Exhibit gets under viewers’ skin
When I entered the exhibit, the first thought to enter my mind was sliced prosciutto.
Why?
Because I was staring at preserved human cadavers being displayed in “BODIES… The Exhibition” at the South Street Seaport.
The exhibition allows visitors to walk among corpses preserved through a process (referred to as “plastination”) that fills their tissue spaces with a liquid silicone rubber. The bodies are then dissected (preparing a single body can take 3,000 and 5,000 hours) and posed to display the intricate workings of the skeletal, muscular, reproductive and other systems.
These mystery men and women – relieved of their skin, some of them sliced into halves and thirds – join the more than 250 human organs and partial-body specimens that make up the exhibit.
Various body parts help illustrate for the public the ravages of disease and poor lifestyle choices: the blackened lungs of a smoker placed near the pale lungs of a non-smoker, a normal liver next to a liver sick with cirrhosis, the healthy breasts of a woman next to a breast crippled by cancer.
In the nervous-system room, a skinned cadaver strikes a pose reminiscent of Auguste Rodin’s famous sculpture, “The Thinker.” The top of his skull is removed to reveal the brain as he contemplates another brain on the table before him.
In the circulatory room, a body is reduced to its blood vessels – a vast labyrinth of crimson tubes and filaments.
In the fetal-development room, placards explain birth defects afflicting three of the fetuses displayed behind glass: spina bifida, anencephaly and visceral hernia. (A sign also explains that the deceased – ranging from 18 days to 24 weeks – all died from complications during pregnancy, not from abortions.)
While the notion of displaying the dead for profit is bound to provoke controversy, some critics say this particular exhibit is exceptionally troubling. That is because many medical ethicists and human rights advocates are questioning whether the show’s specimens were legally obtained.
Arnie Geller, the president of Premier Exhibitions Inc. – the company that spent $25 million to lease the cadavers from the Chinese Medical Dalian University – insists that the human remains are those of the poor, the unclaimed or the unidentified.
However, those opposed cite the Chinese government’s poor human rights record and the medical establishment’s practice of recycling the organs of executed prisoners.
In the November 2005 New York Times article “Cadaver Exhibition Raises Questions Beyond Taste,” Harry Wu, the executive director of the LaoGai Research Foundation (an organization that documents abuses in China’s penal system) was quoted saying that officials from Dalian University had been previously implicated in the use of executed prisoners for commercial purposes.
Lack of consent is not the only issue surrounding these anatomical exhibits. Some simply state that it is inappropriate to parade sliced up human bodies for public view.
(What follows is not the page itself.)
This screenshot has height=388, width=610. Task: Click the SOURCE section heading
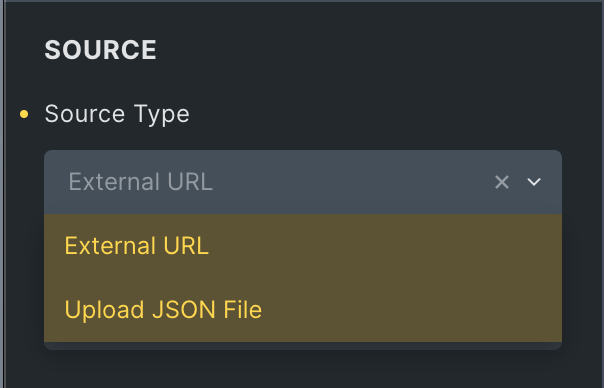click(100, 50)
Supporters argue, however, that the unique presentation of the human form offered by the exhibits is a valuable educational experience.
I was curious what those at the actual exhibit had to say.
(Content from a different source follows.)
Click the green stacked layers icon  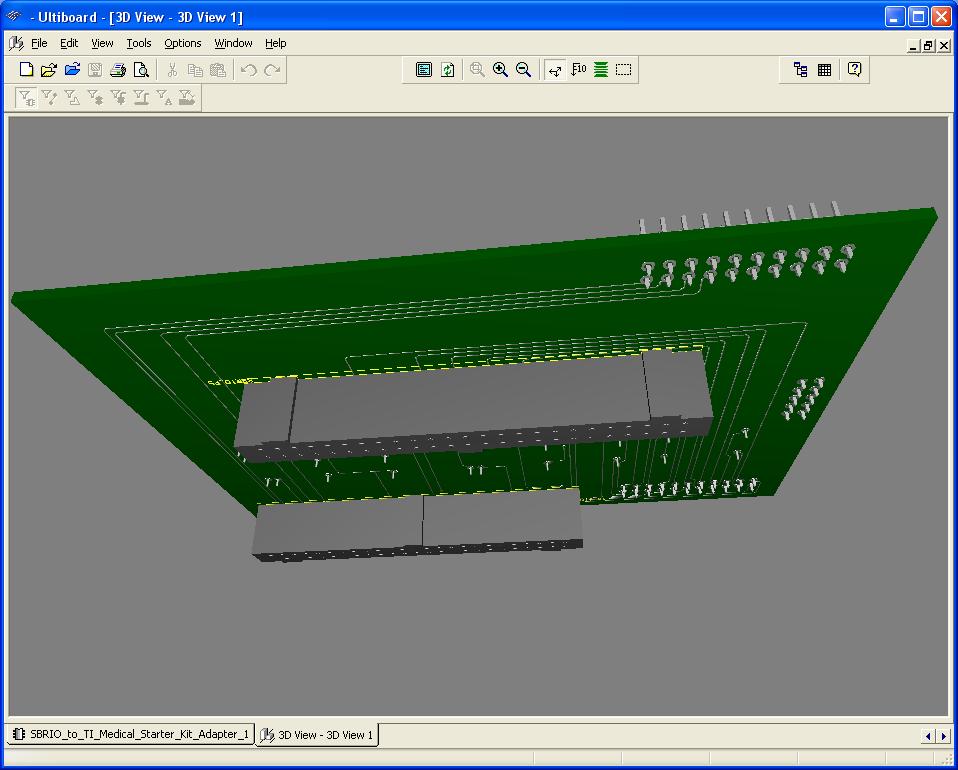click(x=601, y=70)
“I feel that people are undereducated when it comes to their bodies,” said Roger Price, a broker on Wall Street. We were standing near the lung exhibit that quotes, “On average, you lose 3 hours and 45 minutes off your life for every cigarette pack you smoke. This exhibit forces people to understand their bodies and hopefully encourages them to live healthier lives.”
Another woman in the fetal-development room had a different take.
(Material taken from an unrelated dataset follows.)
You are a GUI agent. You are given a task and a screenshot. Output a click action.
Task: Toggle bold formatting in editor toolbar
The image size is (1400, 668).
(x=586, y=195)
“This grotesque charade is not about education at all. It’s about money,” said Rhonda, a registered nurse in Manhattan. She was fiercely adamant that the show desecrated the human body for mere profit. “This is all one extraordinarily successful entertainment show.”
It is difficult for me to take a side. On one hand, the exhibit was extremely enlightening and did encourage me to take a greater interest in taking care of my body. However, it is a bit disconcerting to read public statements saying that Premier’s goal is to generate at least $2 million in profits for each show.
Adding that to the question of where and how these bodies were collected makes the exhibition look less informative.
Whatever people believe, the main question in my mind is: Is it OK to learn from these bodies?